First, Fed independence concerns.
Last week, the US Department of Justice, or DoJ, announced a criminal investigation into potential misrepresentations in Fed Chair Powell's June congressional testimony. On Sunday, Powell pointedly defended his past actions as Fed chair and alleged the Trump administration's threat of criminal prosecution was an attempt to pressure the Fed into lowering interest rates. This development likely sparks ongoing legal battles between the Trump Administration and potentially the Fed itself. Broadly speaking, we think the fear around Fed independence is misplaced, though. The Fed has never been completely free of politics, and even the appearance of being concerned about independence is a political act itself.
Here's what's really important, though, considering President Trump's history of public disagreements with Powell, little, if any, of these developments likely surprise markets, which has been largely borne out by the market's lackluster reaction to the news earlier this week. Legally, the president would need to justify firing Powell, and policy disagreements generally don't appear to meet that standard. Now, some may speculate that President Trump may try to leverage the DOJ investigation as a justifiable cause for Powell's firing, or to prevent Powell from staying on as a Fed Governor after his chairmanship ends. Now, that could allow the president to install a new fed chair nominee sooner than May. However, this tactic could get hung up in Congress or the courts. Investors should remember that while the Fed Chair role is important, monetary policy decisions are made collectively by the Federal Open Market Committee. The Fed Chair is just one of a dozen voting members.
This limits the likely impact a new fed chair could have on the trajectory of monetary policy, at least in the near term. Also, although it would be uncommon Powell could remain on the Fed's Board of Governors until 2028, meaning he could continue to have a say in policy. We're continuing to monitor these developments, but we really see monetary policy as just one of many factors influencing markets. And though this latest development has certainly garnered plenty of headlines, we don't believe it's likely to derail markets over the next 12 to 18 months.
Next, US inflation.
On Tuesday, the Bureau of Labor Statistics released the latest US consumer price Index data, or CPI. The CPI report showed that in December, headline inflation remained at 2.7% year-over-year. That's in line with consensus forecasts. This latest inflation reading continues the moderating trend that we've seen in inflation since it peaked at 9.1% year-over-year growth back in June of 2022. Notably, today's headline inflation levels remain just below the long-term annualized average of around 3%. Now, we know rising costs can be incredibly stressful and can cause real hardships for people, but some level of inflation is actually normal and reflects a growing economy. And while some fear that high inflation may return, this seems pretty unlikely to us since global money supply growth remains moderate.

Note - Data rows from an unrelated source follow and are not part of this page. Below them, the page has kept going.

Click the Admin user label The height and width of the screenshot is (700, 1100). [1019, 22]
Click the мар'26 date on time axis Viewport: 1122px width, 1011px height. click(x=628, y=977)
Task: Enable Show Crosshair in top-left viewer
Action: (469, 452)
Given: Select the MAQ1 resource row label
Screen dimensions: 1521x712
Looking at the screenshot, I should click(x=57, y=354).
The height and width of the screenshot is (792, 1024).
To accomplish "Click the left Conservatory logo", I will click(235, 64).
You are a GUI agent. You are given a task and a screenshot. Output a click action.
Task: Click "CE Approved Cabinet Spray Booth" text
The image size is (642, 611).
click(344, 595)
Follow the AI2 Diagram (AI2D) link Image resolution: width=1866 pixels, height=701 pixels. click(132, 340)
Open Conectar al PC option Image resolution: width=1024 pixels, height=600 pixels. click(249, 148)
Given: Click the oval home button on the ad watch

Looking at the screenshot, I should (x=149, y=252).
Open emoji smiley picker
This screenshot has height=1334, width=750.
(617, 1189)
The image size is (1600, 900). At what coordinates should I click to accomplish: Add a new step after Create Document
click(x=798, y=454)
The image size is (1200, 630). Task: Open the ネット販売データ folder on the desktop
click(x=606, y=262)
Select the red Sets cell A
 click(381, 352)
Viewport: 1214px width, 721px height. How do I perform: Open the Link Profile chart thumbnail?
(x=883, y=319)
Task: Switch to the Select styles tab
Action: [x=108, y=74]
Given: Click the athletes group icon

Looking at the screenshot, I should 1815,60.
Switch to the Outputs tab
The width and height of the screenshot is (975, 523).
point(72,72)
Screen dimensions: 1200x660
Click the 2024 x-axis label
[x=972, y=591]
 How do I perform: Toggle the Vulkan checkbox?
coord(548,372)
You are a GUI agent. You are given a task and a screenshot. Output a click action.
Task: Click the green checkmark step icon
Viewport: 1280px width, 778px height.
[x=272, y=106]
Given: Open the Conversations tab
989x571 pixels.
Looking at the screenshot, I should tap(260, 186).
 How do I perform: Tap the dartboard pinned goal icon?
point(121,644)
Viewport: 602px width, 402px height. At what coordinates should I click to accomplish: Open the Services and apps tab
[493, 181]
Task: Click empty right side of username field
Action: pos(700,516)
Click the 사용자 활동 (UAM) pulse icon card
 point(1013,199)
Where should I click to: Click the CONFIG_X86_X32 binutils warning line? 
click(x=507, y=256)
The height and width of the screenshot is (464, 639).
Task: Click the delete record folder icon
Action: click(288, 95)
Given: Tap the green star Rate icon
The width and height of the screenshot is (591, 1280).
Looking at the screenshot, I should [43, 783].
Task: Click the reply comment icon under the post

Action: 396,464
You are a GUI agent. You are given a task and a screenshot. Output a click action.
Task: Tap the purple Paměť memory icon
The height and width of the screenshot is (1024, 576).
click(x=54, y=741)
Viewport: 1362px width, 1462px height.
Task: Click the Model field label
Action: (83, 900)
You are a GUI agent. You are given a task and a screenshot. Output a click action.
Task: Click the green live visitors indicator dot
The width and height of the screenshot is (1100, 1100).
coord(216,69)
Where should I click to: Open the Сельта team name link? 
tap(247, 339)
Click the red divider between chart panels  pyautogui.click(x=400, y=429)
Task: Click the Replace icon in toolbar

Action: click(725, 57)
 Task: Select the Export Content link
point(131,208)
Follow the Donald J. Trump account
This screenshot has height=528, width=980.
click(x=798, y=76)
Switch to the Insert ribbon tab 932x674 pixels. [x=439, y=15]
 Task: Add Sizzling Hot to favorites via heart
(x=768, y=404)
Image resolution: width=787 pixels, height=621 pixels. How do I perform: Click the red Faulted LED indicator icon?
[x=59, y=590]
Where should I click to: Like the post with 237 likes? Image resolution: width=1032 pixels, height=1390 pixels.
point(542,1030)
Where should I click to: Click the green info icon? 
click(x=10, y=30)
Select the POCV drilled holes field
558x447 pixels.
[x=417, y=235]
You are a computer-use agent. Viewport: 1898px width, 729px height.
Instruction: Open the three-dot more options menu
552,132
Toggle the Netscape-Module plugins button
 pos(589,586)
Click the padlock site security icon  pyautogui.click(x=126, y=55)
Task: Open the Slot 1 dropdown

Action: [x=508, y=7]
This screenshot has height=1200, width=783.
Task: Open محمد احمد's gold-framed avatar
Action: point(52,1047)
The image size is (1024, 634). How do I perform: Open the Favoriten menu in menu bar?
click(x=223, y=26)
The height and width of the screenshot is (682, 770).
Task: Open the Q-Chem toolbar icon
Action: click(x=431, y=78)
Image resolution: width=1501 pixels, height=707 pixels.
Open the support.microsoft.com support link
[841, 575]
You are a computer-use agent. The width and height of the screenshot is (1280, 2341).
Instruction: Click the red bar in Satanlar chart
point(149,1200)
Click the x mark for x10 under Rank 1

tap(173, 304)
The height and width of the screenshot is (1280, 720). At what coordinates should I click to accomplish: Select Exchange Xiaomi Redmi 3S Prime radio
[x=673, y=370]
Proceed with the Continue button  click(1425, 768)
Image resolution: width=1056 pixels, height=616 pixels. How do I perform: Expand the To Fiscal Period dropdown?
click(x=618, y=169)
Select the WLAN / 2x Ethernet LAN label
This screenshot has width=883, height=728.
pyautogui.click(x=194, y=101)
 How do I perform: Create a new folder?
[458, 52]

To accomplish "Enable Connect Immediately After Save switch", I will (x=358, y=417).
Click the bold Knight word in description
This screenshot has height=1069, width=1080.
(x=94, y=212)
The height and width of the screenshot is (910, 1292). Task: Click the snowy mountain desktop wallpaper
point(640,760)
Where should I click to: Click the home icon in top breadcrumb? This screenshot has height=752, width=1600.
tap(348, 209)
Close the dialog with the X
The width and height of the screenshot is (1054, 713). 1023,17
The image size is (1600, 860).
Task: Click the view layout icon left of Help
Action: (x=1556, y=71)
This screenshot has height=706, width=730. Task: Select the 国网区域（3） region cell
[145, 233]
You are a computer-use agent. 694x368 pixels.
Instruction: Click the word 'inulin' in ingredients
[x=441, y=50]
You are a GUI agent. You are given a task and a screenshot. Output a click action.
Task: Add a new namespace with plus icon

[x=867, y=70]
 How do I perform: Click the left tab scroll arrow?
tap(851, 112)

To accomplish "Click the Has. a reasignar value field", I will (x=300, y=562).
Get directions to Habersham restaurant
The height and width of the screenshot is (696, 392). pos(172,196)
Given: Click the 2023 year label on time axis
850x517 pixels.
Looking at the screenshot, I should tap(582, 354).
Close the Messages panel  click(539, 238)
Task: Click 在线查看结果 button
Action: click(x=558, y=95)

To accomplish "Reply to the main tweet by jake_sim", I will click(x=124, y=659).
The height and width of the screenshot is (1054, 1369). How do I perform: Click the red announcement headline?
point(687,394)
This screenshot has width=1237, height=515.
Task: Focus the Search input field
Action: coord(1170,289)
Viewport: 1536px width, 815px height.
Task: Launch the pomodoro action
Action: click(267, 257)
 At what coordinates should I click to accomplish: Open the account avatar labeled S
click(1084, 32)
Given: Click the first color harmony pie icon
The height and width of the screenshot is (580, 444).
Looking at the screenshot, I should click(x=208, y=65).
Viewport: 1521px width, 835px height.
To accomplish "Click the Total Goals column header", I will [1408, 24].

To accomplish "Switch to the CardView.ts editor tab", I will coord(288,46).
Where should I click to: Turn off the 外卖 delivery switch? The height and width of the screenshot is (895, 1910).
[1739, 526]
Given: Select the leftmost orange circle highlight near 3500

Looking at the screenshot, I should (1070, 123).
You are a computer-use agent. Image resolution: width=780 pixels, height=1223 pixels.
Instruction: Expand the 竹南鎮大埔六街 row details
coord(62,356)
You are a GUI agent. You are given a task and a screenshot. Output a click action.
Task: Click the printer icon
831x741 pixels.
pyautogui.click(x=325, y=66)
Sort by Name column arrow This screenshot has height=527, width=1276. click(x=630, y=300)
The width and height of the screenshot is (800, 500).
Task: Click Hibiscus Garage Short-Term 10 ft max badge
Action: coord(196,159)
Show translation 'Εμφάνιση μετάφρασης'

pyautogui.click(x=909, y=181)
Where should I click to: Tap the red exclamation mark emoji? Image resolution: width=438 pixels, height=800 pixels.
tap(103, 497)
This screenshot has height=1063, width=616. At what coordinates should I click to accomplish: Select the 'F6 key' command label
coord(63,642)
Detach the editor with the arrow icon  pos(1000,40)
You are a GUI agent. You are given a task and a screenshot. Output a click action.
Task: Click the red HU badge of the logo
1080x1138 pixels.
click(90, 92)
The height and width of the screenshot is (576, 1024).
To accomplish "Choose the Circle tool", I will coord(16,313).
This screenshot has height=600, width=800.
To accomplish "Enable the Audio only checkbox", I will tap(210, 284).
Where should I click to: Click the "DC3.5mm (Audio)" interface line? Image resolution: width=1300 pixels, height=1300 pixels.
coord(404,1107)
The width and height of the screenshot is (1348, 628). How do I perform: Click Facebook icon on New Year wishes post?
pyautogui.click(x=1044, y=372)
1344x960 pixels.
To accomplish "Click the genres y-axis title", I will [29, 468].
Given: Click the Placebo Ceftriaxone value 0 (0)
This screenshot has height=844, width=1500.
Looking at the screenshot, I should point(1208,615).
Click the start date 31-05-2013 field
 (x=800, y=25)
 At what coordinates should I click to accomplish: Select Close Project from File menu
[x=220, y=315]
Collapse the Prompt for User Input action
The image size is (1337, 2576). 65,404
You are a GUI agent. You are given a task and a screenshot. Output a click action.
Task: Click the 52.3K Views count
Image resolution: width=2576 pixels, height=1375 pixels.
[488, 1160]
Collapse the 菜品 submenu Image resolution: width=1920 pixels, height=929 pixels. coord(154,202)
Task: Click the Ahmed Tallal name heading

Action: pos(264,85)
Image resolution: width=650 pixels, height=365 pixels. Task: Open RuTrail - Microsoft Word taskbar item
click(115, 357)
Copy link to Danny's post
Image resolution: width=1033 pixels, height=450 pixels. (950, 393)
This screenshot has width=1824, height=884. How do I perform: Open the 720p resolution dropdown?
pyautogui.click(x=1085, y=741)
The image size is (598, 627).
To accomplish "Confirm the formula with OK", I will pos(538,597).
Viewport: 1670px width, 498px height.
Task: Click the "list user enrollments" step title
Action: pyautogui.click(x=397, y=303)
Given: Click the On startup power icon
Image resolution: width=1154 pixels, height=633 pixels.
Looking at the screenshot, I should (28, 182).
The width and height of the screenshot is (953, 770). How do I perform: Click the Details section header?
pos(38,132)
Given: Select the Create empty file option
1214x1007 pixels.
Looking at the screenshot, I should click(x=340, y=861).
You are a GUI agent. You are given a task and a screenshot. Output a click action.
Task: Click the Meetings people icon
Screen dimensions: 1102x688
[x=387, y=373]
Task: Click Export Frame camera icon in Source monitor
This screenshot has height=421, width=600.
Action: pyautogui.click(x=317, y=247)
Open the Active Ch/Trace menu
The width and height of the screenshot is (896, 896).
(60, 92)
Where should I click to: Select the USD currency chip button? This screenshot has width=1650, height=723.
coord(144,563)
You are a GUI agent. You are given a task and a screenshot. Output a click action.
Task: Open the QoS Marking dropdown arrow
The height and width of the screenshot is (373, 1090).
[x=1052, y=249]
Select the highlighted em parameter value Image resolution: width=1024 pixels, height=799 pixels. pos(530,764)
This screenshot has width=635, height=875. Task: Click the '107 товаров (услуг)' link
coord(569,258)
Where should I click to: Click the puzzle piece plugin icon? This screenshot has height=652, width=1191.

Now remember, inflation is always and everywhere. Too much money chasing too few goods and services. Also important for investors, stocks have historically been a very reliable hedge against inflation, with long-term equity returns averaging annualized returns around 10%. We believe that owning stocks can help offset inflation while increasing the likelihood of reaching your long-term goals.
And finally, Q4 bank earnings.
Q4 earnings season kicked off in earnest this week with several major US financial firms reporting results. Many bank earnings were mixed, with some banks reporting a rise in quarterly profits, while others noted some headwinds. Positively, banks reported tailwinds, including broad consumer and corporate health, and cited benefits from a supportive regulatory environment that helped grow dealmaking volumes, things like mergers, acquisitions and initial public offerings. Concerns hinged on geopolitical tensions and potentially high asset prices.
Now, some investors may wonder how President Trump's proposed one year, 10% ceiling on credit card interest rates might impact bank earnings. But implementing the cap on credit card interest rates would likely require congressional action, and that just seems unlikely to us. In the past, there have been some bipartisan bills intended to address credit card interest rates without really any success. For investors, Bank earnings appear to be perfectly healthy for now, but we'll be keeping a close eye on the situation as it evolves. When we look at overall earnings, they appear strong as well. Analysts expect Q4 blended earnings across all 11 sectors in the market to rise at 8.3% year-over-year on revenue growth of 7.7% year-over-year. If Q4 earnings are positive as forecast, it would mark the 10th consecutive quarter of earnings growth.
Thanks for tuning in to This Week in Review.
If you're looking for more insights, then don't miss our other series, 3 Things You Need to Know This Week. It's released every Monday. You can also visit FisherInvestments.com anytime for our latest thoughts on markets. Thanks again for joining us, and don't forget to hit "Like" and "Subscribe."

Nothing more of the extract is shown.